[Stored items]
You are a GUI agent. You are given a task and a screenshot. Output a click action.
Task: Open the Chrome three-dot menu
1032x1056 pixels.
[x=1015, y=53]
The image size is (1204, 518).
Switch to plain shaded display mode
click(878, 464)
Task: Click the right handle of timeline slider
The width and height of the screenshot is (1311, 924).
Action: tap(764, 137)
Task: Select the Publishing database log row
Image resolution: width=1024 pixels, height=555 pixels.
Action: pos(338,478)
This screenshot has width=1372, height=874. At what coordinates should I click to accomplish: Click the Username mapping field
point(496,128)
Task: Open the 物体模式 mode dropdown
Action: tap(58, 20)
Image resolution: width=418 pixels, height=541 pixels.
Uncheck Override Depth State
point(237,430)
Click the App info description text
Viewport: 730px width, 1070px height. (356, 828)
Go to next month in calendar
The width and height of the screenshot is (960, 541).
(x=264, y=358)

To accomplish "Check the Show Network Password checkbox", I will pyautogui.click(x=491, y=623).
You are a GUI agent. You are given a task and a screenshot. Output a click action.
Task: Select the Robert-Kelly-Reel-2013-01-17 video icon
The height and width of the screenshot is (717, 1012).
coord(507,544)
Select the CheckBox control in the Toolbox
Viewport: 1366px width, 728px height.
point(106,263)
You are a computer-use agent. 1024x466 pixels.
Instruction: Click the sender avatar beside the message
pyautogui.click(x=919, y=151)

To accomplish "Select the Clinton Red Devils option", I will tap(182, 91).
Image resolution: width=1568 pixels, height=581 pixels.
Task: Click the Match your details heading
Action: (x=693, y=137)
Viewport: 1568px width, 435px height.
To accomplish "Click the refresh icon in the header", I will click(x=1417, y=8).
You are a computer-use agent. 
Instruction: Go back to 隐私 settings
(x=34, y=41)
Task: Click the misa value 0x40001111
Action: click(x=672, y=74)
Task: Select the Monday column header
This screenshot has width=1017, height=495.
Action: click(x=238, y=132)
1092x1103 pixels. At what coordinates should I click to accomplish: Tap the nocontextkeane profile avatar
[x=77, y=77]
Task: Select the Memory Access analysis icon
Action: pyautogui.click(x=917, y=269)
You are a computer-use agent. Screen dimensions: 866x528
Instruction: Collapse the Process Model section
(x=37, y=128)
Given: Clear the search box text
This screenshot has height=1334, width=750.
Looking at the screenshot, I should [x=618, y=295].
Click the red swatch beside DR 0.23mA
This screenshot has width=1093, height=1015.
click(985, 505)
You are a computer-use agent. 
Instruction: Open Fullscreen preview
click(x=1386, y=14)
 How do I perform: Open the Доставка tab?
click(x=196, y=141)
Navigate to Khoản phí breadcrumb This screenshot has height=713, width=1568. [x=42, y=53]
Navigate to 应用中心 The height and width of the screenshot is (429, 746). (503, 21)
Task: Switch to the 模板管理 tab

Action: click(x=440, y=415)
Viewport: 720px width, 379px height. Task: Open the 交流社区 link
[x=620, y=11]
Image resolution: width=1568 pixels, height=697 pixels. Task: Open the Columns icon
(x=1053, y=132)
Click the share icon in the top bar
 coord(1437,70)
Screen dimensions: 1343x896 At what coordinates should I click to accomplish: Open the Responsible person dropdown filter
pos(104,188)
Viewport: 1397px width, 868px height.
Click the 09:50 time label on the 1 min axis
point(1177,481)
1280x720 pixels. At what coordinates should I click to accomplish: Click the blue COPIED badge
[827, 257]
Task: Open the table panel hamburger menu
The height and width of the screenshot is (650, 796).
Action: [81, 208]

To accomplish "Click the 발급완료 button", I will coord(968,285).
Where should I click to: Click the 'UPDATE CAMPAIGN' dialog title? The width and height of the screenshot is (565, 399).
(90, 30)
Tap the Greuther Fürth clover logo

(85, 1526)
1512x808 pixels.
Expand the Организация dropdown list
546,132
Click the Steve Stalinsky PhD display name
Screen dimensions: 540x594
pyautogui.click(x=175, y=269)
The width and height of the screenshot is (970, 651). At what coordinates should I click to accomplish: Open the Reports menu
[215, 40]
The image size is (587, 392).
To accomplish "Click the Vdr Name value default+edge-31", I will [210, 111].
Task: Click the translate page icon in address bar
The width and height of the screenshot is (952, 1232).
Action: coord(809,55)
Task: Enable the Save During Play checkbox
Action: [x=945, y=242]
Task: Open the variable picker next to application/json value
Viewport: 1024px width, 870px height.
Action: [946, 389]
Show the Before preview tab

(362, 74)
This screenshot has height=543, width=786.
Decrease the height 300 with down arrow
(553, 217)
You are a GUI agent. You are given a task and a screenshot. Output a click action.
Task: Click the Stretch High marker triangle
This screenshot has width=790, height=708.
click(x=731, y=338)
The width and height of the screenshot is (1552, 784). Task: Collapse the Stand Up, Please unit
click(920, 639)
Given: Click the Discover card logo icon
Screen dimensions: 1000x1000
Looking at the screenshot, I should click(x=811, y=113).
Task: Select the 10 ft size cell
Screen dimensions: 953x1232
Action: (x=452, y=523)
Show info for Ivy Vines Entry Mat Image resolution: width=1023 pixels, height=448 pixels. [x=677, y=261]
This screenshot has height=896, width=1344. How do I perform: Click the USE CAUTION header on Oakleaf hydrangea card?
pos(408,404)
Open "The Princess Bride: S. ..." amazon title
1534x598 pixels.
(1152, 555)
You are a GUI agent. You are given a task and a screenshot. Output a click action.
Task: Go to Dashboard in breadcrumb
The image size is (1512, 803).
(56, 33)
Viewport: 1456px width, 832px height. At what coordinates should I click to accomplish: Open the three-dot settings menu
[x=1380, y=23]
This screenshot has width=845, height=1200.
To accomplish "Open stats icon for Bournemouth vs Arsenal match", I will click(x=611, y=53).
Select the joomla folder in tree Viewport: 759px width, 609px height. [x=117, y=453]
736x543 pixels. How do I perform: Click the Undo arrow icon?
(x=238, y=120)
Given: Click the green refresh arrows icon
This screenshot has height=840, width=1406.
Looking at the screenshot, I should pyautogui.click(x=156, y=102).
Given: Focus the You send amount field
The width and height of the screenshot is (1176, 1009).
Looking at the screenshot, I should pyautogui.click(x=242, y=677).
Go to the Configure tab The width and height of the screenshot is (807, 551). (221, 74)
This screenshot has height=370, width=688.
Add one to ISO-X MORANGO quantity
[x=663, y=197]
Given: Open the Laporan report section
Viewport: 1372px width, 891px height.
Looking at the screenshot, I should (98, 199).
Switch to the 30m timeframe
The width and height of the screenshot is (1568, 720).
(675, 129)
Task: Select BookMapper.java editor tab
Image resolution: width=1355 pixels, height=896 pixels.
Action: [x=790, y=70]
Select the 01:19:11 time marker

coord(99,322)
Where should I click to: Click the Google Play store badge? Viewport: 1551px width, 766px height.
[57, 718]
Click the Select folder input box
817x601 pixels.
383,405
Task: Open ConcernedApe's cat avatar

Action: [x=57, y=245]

TASK STATEMENT:
Set down every line of the listing above word for word, with nothing altered or omitted.

WRITTEN ANSWER:
You are a GUI agent. You are given a task and a screenshot. Output a click action.
Task: Open the Chrome three-dot menu
1032x1056 pixels.
[x=1015, y=53]
The image size is (1204, 518).
Switch to plain shaded display mode
click(878, 464)
Task: Click the right handle of timeline slider
The width and height of the screenshot is (1311, 924).
Action: tap(764, 137)
Task: Select the Publishing database log row
Image resolution: width=1024 pixels, height=555 pixels.
Action: pos(338,478)
This screenshot has width=1372, height=874. At what coordinates should I click to accomplish: Click the Username mapping field
point(496,128)
Task: Open the 物体模式 mode dropdown
Action: tap(58, 20)
Image resolution: width=418 pixels, height=541 pixels.
Uncheck Override Depth State
point(237,430)
Click the App info description text
Viewport: 730px width, 1070px height. (356, 828)
Go to next month in calendar
The width and height of the screenshot is (960, 541).
(x=264, y=358)

To accomplish "Check the Show Network Password checkbox", I will pyautogui.click(x=491, y=623).
You are a GUI agent. You are given a task and a screenshot. Output a click action.
Task: Select the Robert-Kelly-Reel-2013-01-17 video icon
The height and width of the screenshot is (717, 1012).
coord(507,544)
Select the CheckBox control in the Toolbox
Viewport: 1366px width, 728px height.
point(106,263)
You are a computer-use agent. 1024x466 pixels.
Instruction: Click the sender avatar beside the message
pyautogui.click(x=919, y=151)

To accomplish "Select the Clinton Red Devils option", I will tap(182, 91).
Image resolution: width=1568 pixels, height=581 pixels.
Task: Click the Match your details heading
Action: (x=693, y=137)
Viewport: 1568px width, 435px height.
To accomplish "Click the refresh icon in the header", I will click(x=1417, y=8).
You are a computer-use agent. 
Instruction: Go back to 隐私 settings
(x=34, y=41)
Task: Click the misa value 0x40001111
Action: click(x=672, y=74)
Task: Select the Monday column header
This screenshot has width=1017, height=495.
Action: click(x=238, y=132)
1092x1103 pixels. At what coordinates should I click to accomplish: Tap the nocontextkeane profile avatar
[x=77, y=77]
Task: Select the Memory Access analysis icon
Action: pyautogui.click(x=917, y=269)
You are a computer-use agent. Screen dimensions: 866x528
Instruction: Collapse the Process Model section
(x=37, y=128)
Given: Clear the search box text
This screenshot has height=1334, width=750.
Looking at the screenshot, I should [x=618, y=295].
Click the red swatch beside DR 0.23mA
This screenshot has width=1093, height=1015.
click(985, 505)
You are a computer-use agent. 
Instruction: Open Fullscreen preview
click(x=1386, y=14)
 How do I perform: Open the Доставка tab?
click(x=196, y=141)
Navigate to Khoản phí breadcrumb This screenshot has height=713, width=1568. [x=42, y=53]
Navigate to 应用中心 The height and width of the screenshot is (429, 746). (503, 21)
Task: Switch to the 模板管理 tab

Action: click(x=440, y=415)
Viewport: 720px width, 379px height. Task: Open the 交流社区 link
[x=620, y=11]
Image resolution: width=1568 pixels, height=697 pixels. Task: Open the Columns icon
(x=1053, y=132)
Click the share icon in the top bar
 coord(1437,70)
Screen dimensions: 1343x896 At what coordinates should I click to accomplish: Open the Responsible person dropdown filter
pos(104,188)
Viewport: 1397px width, 868px height.
Click the 09:50 time label on the 1 min axis
point(1177,481)
1280x720 pixels. At what coordinates should I click to accomplish: Click the blue COPIED badge
[827, 257]
Task: Open the table panel hamburger menu
The height and width of the screenshot is (650, 796).
Action: [81, 208]

To accomplish "Click the 발급완료 button", I will coord(968,285).
Where should I click to: Click the 'UPDATE CAMPAIGN' dialog title? The width and height of the screenshot is (565, 399).
(90, 30)
Tap the Greuther Fürth clover logo

(85, 1526)
1512x808 pixels.
Expand the Организация dropdown list
546,132
Click the Steve Stalinsky PhD display name
Screen dimensions: 540x594
pyautogui.click(x=175, y=269)
The width and height of the screenshot is (970, 651). At what coordinates should I click to accomplish: Open the Reports menu
[215, 40]
The image size is (587, 392).
To accomplish "Click the Vdr Name value default+edge-31", I will [210, 111].
Task: Click the translate page icon in address bar
The width and height of the screenshot is (952, 1232).
Action: coord(809,55)
Task: Enable the Save During Play checkbox
Action: [x=945, y=242]
Task: Open the variable picker next to application/json value
Viewport: 1024px width, 870px height.
Action: [946, 389]
Show the Before preview tab

(362, 74)
This screenshot has height=543, width=786.
Decrease the height 300 with down arrow
(553, 217)
You are a GUI agent. You are given a task and a screenshot. Output a click action.
Task: Click the Stretch High marker triangle
This screenshot has width=790, height=708.
click(x=731, y=338)
The width and height of the screenshot is (1552, 784). Task: Collapse the Stand Up, Please unit
click(920, 639)
Given: Click the Discover card logo icon
Screen dimensions: 1000x1000
Looking at the screenshot, I should click(x=811, y=113).
Task: Select the 10 ft size cell
Screen dimensions: 953x1232
Action: (x=452, y=523)
Show info for Ivy Vines Entry Mat Image resolution: width=1023 pixels, height=448 pixels. [x=677, y=261]
This screenshot has height=896, width=1344. How do I perform: Click the USE CAUTION header on Oakleaf hydrangea card?
pos(408,404)
Open "The Princess Bride: S. ..." amazon title
1534x598 pixels.
(1152, 555)
You are a GUI agent. You are given a task and a screenshot. Output a click action.
Task: Go to Dashboard in breadcrumb
The image size is (1512, 803).
(56, 33)
Viewport: 1456px width, 832px height. At what coordinates should I click to accomplish: Open the three-dot settings menu
[x=1380, y=23]
This screenshot has width=845, height=1200.
To accomplish "Open stats icon for Bournemouth vs Arsenal match", I will click(x=611, y=53).
Select the joomla folder in tree Viewport: 759px width, 609px height. [x=117, y=453]
736x543 pixels. How do I perform: Click the Undo arrow icon?
(x=238, y=120)
Given: Click the green refresh arrows icon
This screenshot has height=840, width=1406.
Looking at the screenshot, I should pyautogui.click(x=156, y=102).
Given: Focus the You send amount field
The width and height of the screenshot is (1176, 1009).
Looking at the screenshot, I should pyautogui.click(x=242, y=677).
Go to the Configure tab The width and height of the screenshot is (807, 551). (221, 74)
This screenshot has height=370, width=688.
Add one to ISO-X MORANGO quantity
[x=663, y=197]
Given: Open the Laporan report section
Viewport: 1372px width, 891px height.
Looking at the screenshot, I should (98, 199).
Switch to the 30m timeframe
The width and height of the screenshot is (1568, 720).
(675, 129)
Task: Select BookMapper.java editor tab
Image resolution: width=1355 pixels, height=896 pixels.
Action: [x=790, y=70]
Select the 01:19:11 time marker

coord(99,322)
Where should I click to: Click the Google Play store badge? Viewport: 1551px width, 766px height.
[57, 718]
Click the Select folder input box
817x601 pixels.
383,405
Task: Open ConcernedApe's cat avatar

Action: [x=57, y=245]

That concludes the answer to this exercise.